Since its discovery in 1860, the Madrid Codex, named for the city where it was found after hundreds of years of obscurity and where it rests today, has illuminated many mysteries of ancient Mayan culture, religion, and scholarship. A Spanish priest or explorer likely brought the codex to Spain in the 16th century, though no one knows for sure how it arrived in Europe from Guatemala, where it probably originated.

The longest of the existing Maya hieroglyphic manuscripts, the codex contains over 250 almanacs, which describe events of daily life during the 260-day Mesoamerican ritual calendar. Scholars believe the codex may be a 14th- or 15th-century copy of Mayan scholarship from the peak of the civilization's power. The entire Mayan era lasted from roughly 2500 B.C. to A.D. 1500.

The codex's so-called screenfold books, 56 pages in total, are long, double-sided bark pages rich with detailed glyphs painted over a smooth surface of hardened lime paste. Mayan priests or nobility might have used these now fragile manuscripts as personal date-books or registers of the Mayan dynasties. The codex dates to before the Spanish conquest of Mexico and has survived numerous abuses, including more than a thousand years of exposure to tropical weather and, in the 16th century, book burnings by the Spanish clergy.

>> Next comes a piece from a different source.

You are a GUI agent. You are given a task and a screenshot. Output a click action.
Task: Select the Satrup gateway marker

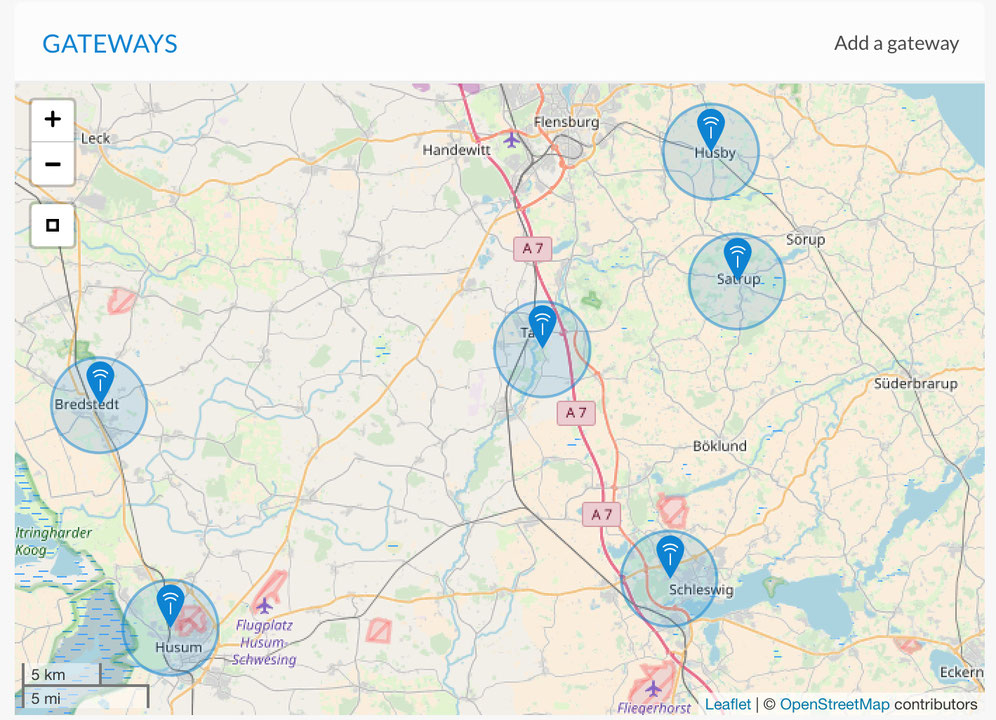(737, 259)
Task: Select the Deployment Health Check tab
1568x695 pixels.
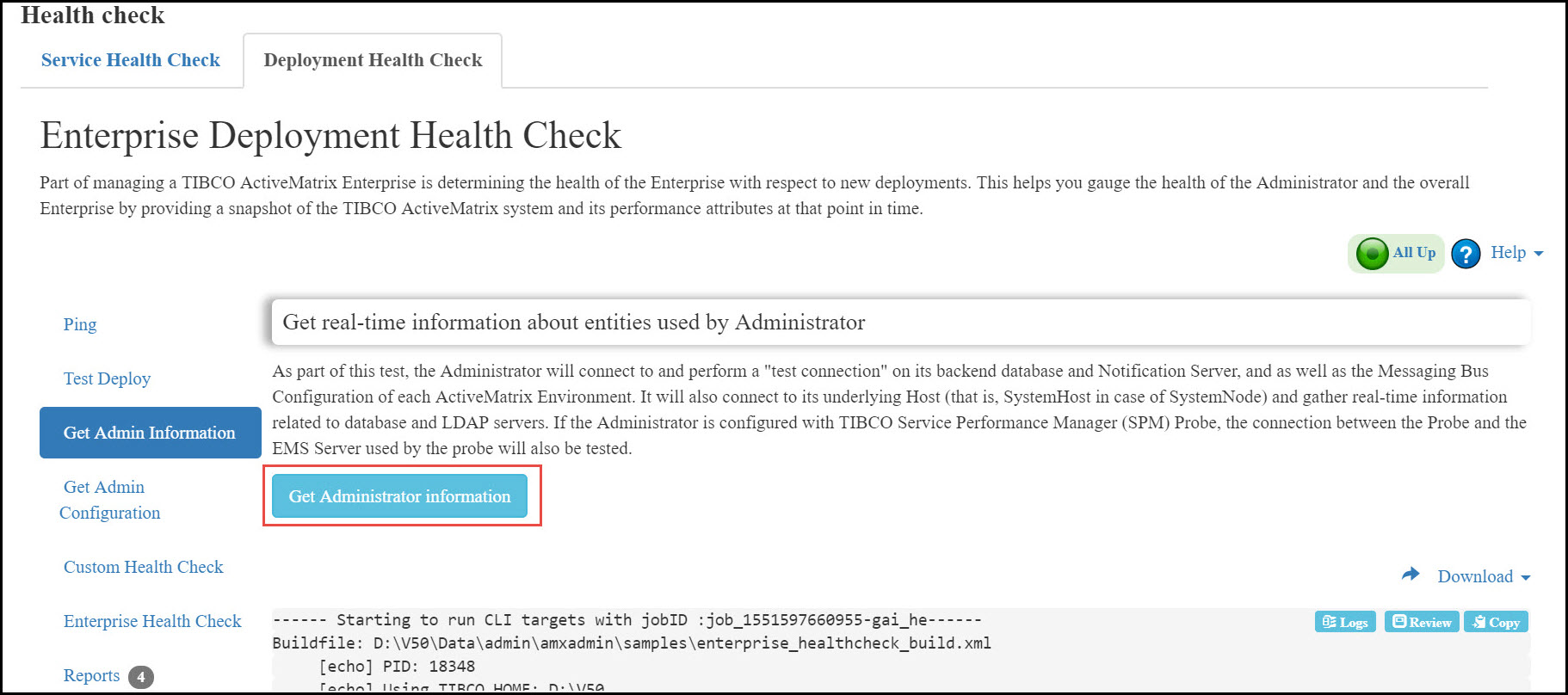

Only three other Mayan codices remain today. The Dresden and Paris Codices are on display in the cities for which they were named. The fourth codex, the Grolier Codex, is named after the Grolier Club in New York, a bibliographic society that owned the manuscript in the 1970s.


Madrid codex

In this detail from an almanac contained in the Madrid Codex, a hunter returns home with his kill.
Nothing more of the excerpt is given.